Oakland warehouse fire gets insurance donation amid coverage uncertainty

Oakland warehouse fire gets insurance donation amid coverage uncertainty | Insurance Business America

Oakland warehouse fire gets insurance donation amid coverage uncertainty
It was colloquially called the “Ghost Ship”.

The Oakland art collective warehouse name feels bitterly poignant after 36 people died in a fire that destroyed the building Friday night.

Now, fellow Oaklanders, insurance company Kaiser Permanente has pledged to donate $50,000 for surviving victims and families.

“We are deeply saddened by the loss of life as a result of the Oakland warehouse fire and extend our sincere condolences for the victims and families of this tragedy,” Janet Liang, president of Kaiser Permanente Northern California said in a release.

The move was then matched by the city’s sports teams:  the Golden State Warriors, Oakland Raiders and Oakland Athletics.

The District Attorney for Alameda County, Nancy O’Malley, alongside the ATF, is investigating possible criminal negligence and liability in the case, referring to the structure as a “potential crime scene”.

The Ghost Ship had been subject to a habitability complaint and municipal inspectors arrived on the doorstep of the cramped apartment and studio warehouse as recently as November 14, but never made it inside.

Reports have surfaced of numerous fire code violations and complaints from the warehouse’s residents to the collective’s organizer Derick Ion Almena.

It’s unclear if the building’s owner or any of the performers had insurance, though Omid Safa, policyholder-only insurance coverage lawyer with Blank Rome LLP, recommended performers and building proprietors take out event liability insurance to cover against this type of disaster.

Safa said that if a performer does a show in a building where there are fire code violations, as could be the case in the Oakland warehouse fire, the performer could still be covered.

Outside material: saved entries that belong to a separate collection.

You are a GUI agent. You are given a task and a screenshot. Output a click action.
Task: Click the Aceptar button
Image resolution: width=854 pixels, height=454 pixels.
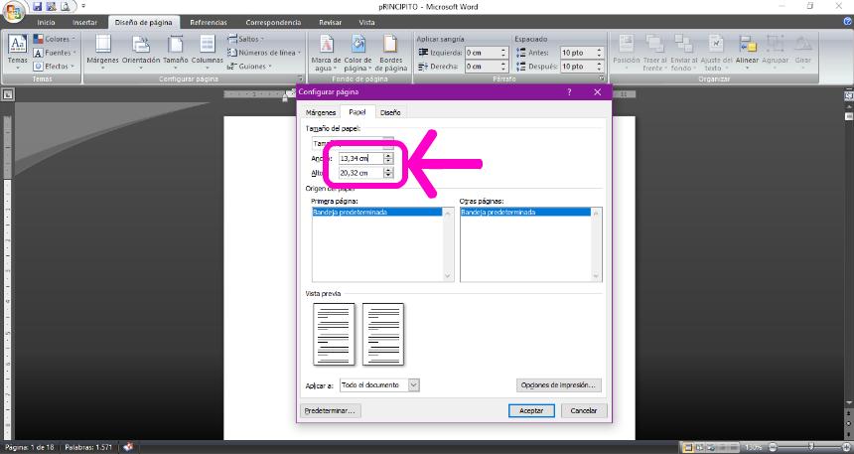531,410
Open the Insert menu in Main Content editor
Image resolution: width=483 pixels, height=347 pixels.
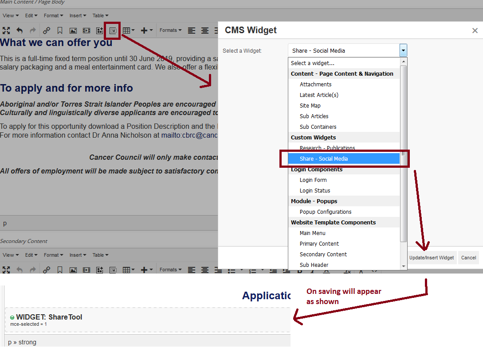click(78, 15)
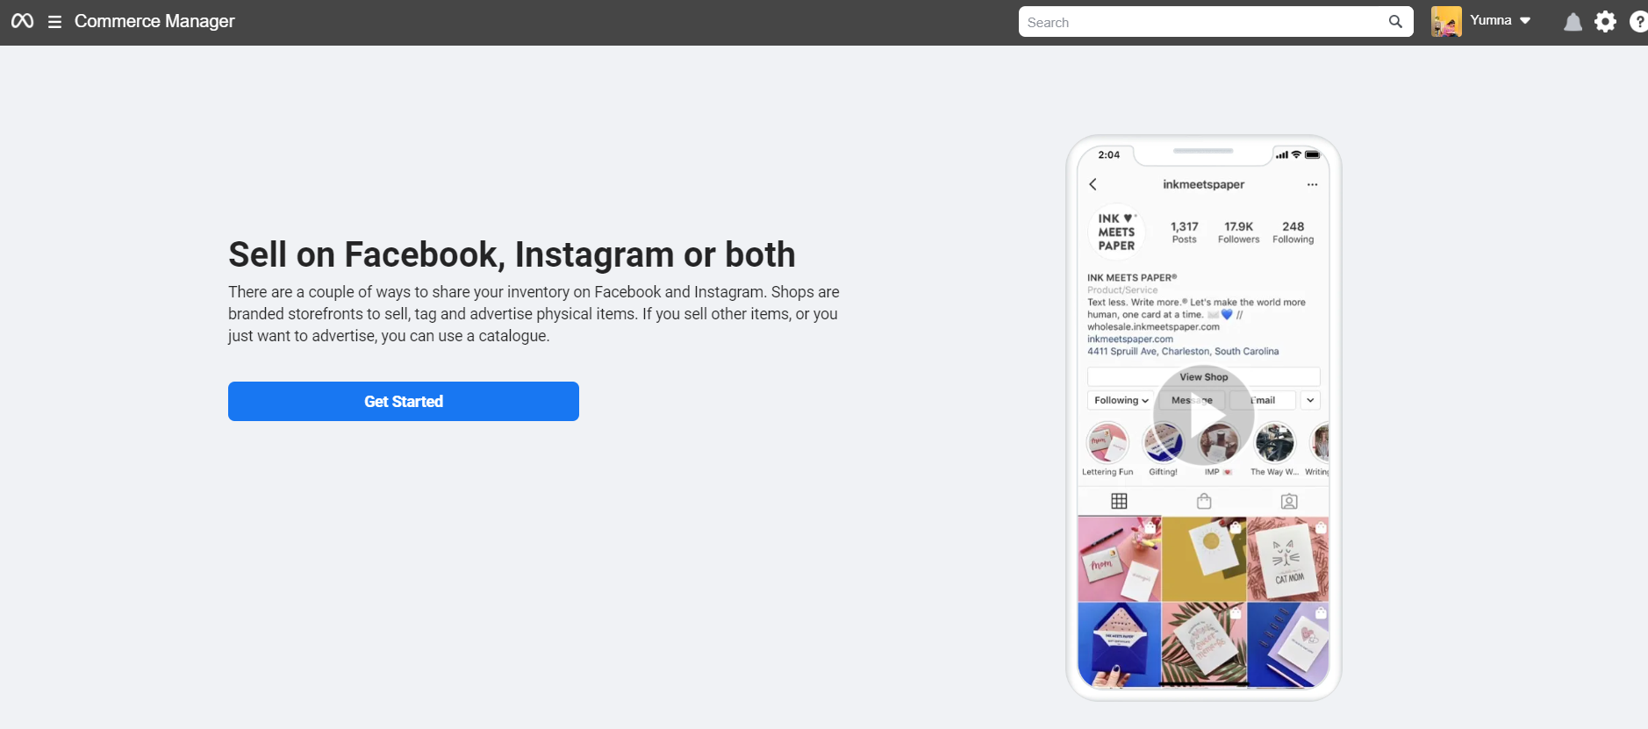Play the phone preview video
The image size is (1648, 729).
(1204, 416)

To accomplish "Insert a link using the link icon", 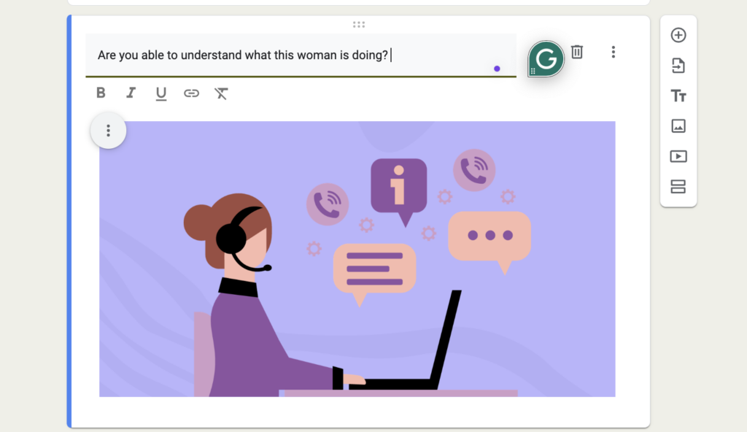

“If you’re a performer who’s performing all across the country every single day and you have insurance that automatically covers you for any venue that you visit, it may be a different story, because you’re not there on the ground to know what’s happening until you show up,” Safa said.

Medical issues are covered under event liability, but only in the immediate term and not relating to long term effects from smoke inhalation, Safa said.